ACA 1095 BEST PRACTICES:
Definition – Getting indicative, benefits, health insurance and time & attendance data ready for staging into the Counting Hours and/or ACA IRS Reporting environment.
Rationale – Much like the real estate adage “location, location, location” in the ACA world the adage is “data, data, data.” To that end, the data must be assembled and reviewed prior to “prime time” to ensure the data will achieve desired goals.
1. Indicative Data – Indicative data pertains to ACA eligible census data which also includes mid-year new hires as well as terminations.

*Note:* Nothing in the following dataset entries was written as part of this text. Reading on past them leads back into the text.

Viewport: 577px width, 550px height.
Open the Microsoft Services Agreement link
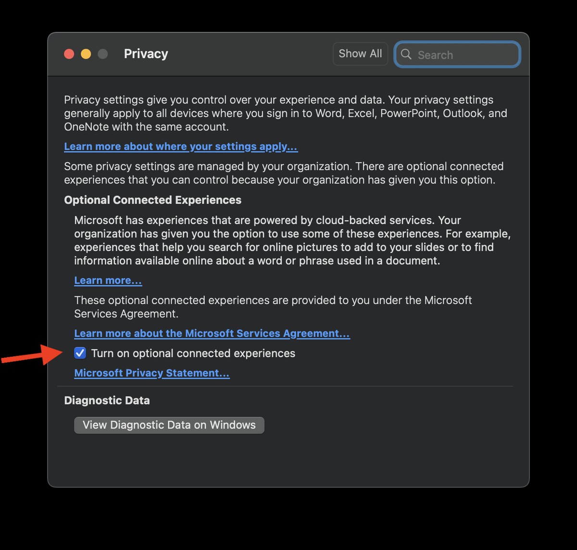212,333
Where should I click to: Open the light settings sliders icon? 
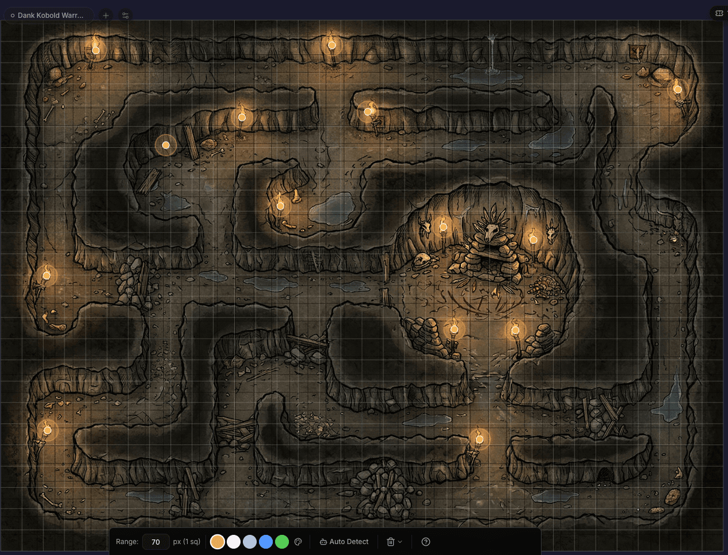(125, 15)
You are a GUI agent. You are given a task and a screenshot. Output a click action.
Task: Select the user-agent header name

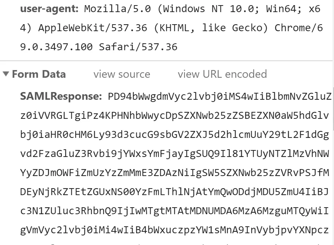(49, 9)
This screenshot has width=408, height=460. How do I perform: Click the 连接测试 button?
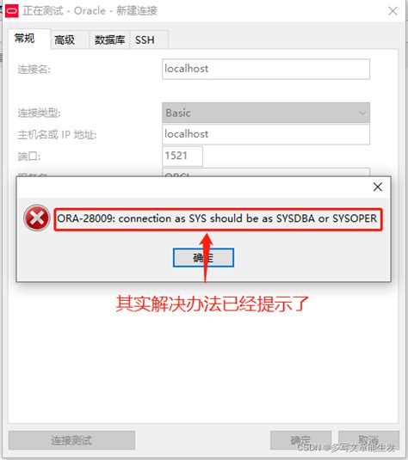click(71, 440)
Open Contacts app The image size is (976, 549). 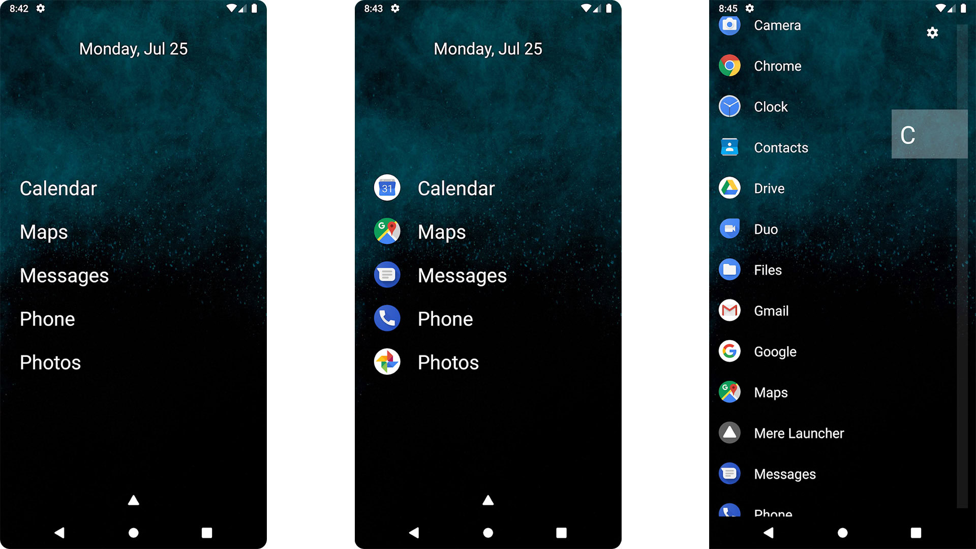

2. Benefits Election Data – Health insurance-related eligibility and enrollment information (e.g. eligibility date, lowest cost monthly premium for single only coverage, enrollment start/stop date, waiver dates) for ACA eligible employees and family members (for self-insured plans).
- Review indicative data
- Review time & attendance data
- Review benefits data
- Review health insurance data (if not included in the benefits data)
- Identify data gaps
- Fill data voids
Since we are no longer in a “best efforts” year, employers should embrace best practices or simply accept the dire likelihood of material penalties. In order to mitigate future risks employers should thoroughly review and improve their supporting processes and technologies. Employers have the opportunity to fortify their environments and avoid penalties. As they say, “there’s no time like the present – do it now!”